# What is required:
Show all lines containing "agent" from the data below.

# Data shown:
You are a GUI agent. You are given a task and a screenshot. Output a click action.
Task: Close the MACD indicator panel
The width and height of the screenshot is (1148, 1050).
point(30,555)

* * *

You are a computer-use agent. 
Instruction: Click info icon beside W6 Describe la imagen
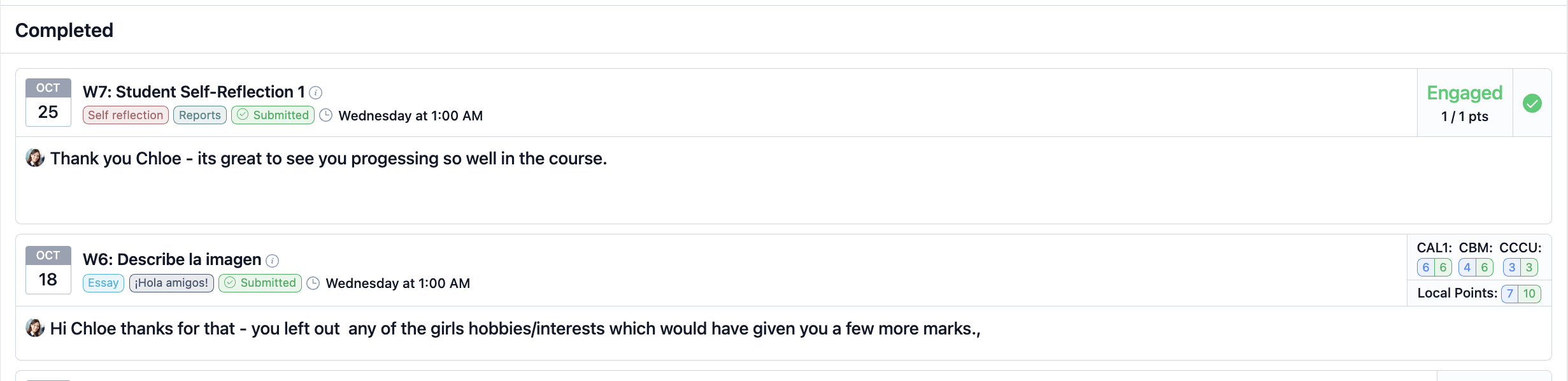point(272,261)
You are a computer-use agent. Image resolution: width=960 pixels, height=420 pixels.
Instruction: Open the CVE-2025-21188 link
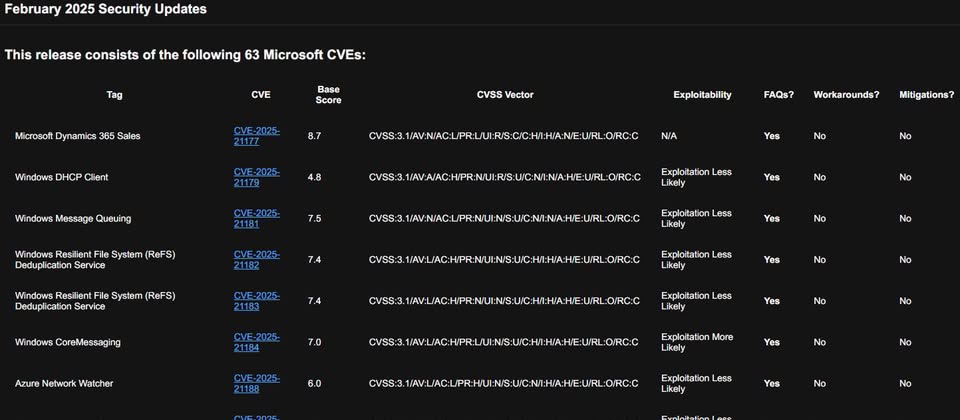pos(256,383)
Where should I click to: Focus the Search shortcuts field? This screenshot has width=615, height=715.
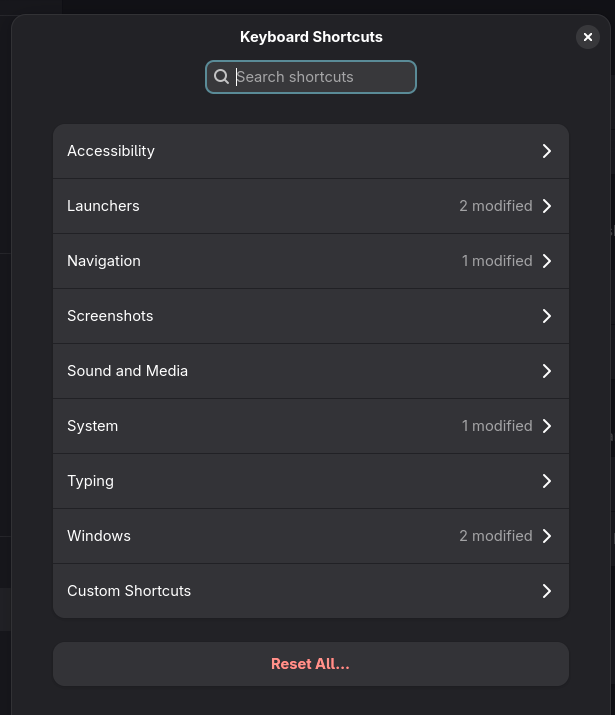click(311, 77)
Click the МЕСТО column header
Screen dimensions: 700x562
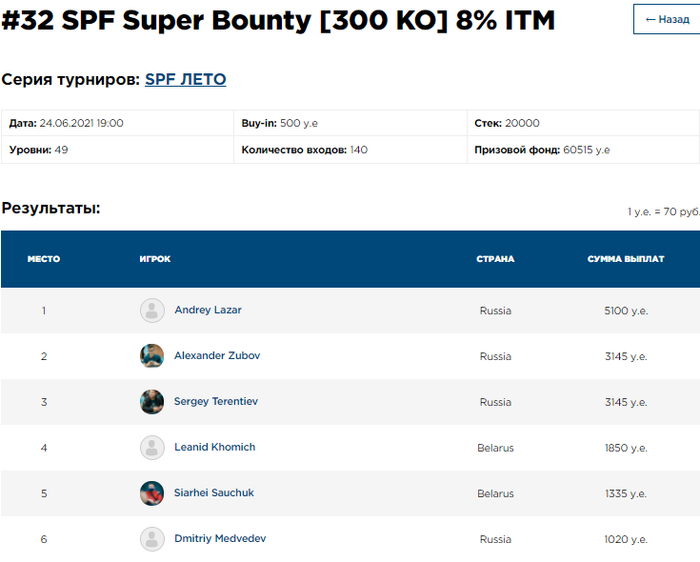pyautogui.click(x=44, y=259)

# Task solution:
You are a GUI agent. You are given a task and a screenshot. Output a click action.
You are a computer-use agent. 
You are a computer-use agent. Image resolution: width=960 pixels, height=420 pixels.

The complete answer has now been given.